All records are to be printed again exactly as they appear.

*** Opening of SOURCE INFORMATION ***

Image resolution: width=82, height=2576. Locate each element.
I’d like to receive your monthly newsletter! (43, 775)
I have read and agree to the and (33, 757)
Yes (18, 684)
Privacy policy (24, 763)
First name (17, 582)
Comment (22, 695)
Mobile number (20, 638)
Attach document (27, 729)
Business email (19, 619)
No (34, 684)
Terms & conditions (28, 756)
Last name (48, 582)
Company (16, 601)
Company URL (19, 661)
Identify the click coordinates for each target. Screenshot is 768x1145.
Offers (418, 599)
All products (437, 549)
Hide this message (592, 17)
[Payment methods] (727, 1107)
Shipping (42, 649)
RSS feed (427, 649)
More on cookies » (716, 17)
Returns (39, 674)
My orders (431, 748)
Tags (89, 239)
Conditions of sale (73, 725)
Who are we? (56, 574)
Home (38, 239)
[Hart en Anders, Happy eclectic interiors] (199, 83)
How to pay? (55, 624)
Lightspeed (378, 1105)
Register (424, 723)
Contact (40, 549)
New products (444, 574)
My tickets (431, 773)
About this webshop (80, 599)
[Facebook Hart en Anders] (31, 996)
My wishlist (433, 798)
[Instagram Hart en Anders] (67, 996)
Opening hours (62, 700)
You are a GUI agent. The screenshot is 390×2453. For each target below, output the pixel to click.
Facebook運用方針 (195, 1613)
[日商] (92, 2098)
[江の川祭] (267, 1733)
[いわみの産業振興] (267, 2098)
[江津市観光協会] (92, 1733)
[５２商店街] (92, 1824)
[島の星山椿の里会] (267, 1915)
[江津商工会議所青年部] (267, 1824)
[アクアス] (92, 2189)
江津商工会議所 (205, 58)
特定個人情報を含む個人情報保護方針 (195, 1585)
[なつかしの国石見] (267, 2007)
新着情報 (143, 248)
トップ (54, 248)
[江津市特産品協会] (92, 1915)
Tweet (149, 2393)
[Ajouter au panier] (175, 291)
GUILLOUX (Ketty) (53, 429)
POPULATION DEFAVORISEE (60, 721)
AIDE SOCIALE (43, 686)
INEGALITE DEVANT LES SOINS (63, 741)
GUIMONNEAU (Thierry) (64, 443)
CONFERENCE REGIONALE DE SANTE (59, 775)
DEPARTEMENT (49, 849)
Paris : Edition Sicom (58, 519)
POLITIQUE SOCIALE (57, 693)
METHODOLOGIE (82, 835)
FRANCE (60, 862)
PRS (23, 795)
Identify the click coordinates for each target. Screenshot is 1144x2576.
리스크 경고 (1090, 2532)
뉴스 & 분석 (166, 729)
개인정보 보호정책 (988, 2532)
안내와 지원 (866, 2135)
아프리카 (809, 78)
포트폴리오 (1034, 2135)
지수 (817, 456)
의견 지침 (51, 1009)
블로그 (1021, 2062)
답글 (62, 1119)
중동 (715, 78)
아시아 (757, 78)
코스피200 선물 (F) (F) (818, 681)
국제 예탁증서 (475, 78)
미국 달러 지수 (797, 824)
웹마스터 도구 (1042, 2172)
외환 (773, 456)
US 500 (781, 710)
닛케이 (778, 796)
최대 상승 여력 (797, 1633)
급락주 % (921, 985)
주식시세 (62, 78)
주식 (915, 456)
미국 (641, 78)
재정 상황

*** Close of SOURCE INFORMATION ***

- **WRITTEN SOLUTION**:
Image resolution: width=82, height=2576. Locate each element.
I’d like to receive your monthly newsletter! (43, 775)
I have read and agree to the and (33, 757)
Yes (18, 684)
Privacy policy (24, 763)
First name (17, 582)
Comment (22, 695)
Mobile number (20, 638)
Attach document (27, 729)
Business email (19, 619)
No (34, 684)
Terms & conditions (28, 756)
Last name (48, 582)
Company (16, 601)
Company URL (19, 661)
Identify the click coordinates for each target. Screenshot is 768x1145.
Offers (418, 599)
All products (437, 549)
Hide this message (592, 17)
[Payment methods] (727, 1107)
Shipping (42, 649)
RSS feed (427, 649)
More on cookies » (716, 17)
Returns (39, 674)
My orders (431, 748)
Tags (89, 239)
Conditions of sale (73, 725)
Who are we? (56, 574)
Home (38, 239)
[Hart en Anders, Happy eclectic interiors] (199, 83)
How to pay? (55, 624)
Lightspeed (378, 1105)
Register (424, 723)
Contact (40, 549)
New products (444, 574)
My tickets (431, 773)
About this webshop (80, 599)
[Facebook Hart en Anders] (31, 996)
My wishlist (433, 798)
[Instagram Hart en Anders] (67, 996)
Opening hours (62, 700)
You are a GUI agent. The screenshot is 390×2453. For each target below, output the pixel to click.
Facebook運用方針 (195, 1613)
[日商] (92, 2098)
[江の川祭] (267, 1733)
[いわみの産業振興] (267, 2098)
[江津市観光協会] (92, 1733)
[５２商店街] (92, 1824)
[島の星山椿の里会] (267, 1915)
[江津商工会議所青年部] (267, 1824)
[アクアス] (92, 2189)
江津商工会議所 (205, 58)
特定個人情報を含む個人情報保護方針 (195, 1585)
[なつかしの国石見] (267, 2007)
新着情報 (143, 248)
トップ (54, 248)
[江津市特産品協会] (92, 1915)
Tweet (149, 2393)
[Ajouter au panier] (175, 291)
GUILLOUX (Ketty) (53, 429)
POPULATION DEFAVORISEE (60, 721)
AIDE SOCIALE (43, 686)
INEGALITE DEVANT LES SOINS (63, 741)
GUIMONNEAU (Thierry) (64, 443)
CONFERENCE REGIONALE DE SANTE (59, 775)
DEPARTEMENT (49, 849)
Paris : Edition Sicom (58, 519)
POLITIQUE SOCIALE (57, 693)
METHODOLOGIE (82, 835)
FRANCE (60, 862)
PRS (23, 795)
Identify the click coordinates for each target. Screenshot is 1144x2576.
리스크 경고 (1090, 2532)
뉴스 & 분석 (166, 729)
개인정보 보호정책 (988, 2532)
안내와 지원 (866, 2135)
아프리카 (809, 78)
포트폴리오 (1034, 2135)
지수 (817, 456)
의견 지침 (51, 1009)
블로그 (1021, 2062)
답글 (62, 1119)
중동 (715, 78)
아시아 (757, 78)
코스피200 선물 (F) (F) (818, 681)
국제 예탁증서 (475, 78)
미국 달러 지수 (797, 824)
웹마스터 도구 (1042, 2172)
외환 (773, 456)
US 500 (781, 710)
닛케이 (778, 796)
최대 상승 여력 (797, 1633)
급락주 % (921, 985)
주식시세 (62, 78)
주식 (915, 456)
미국 (641, 78)
재정 상황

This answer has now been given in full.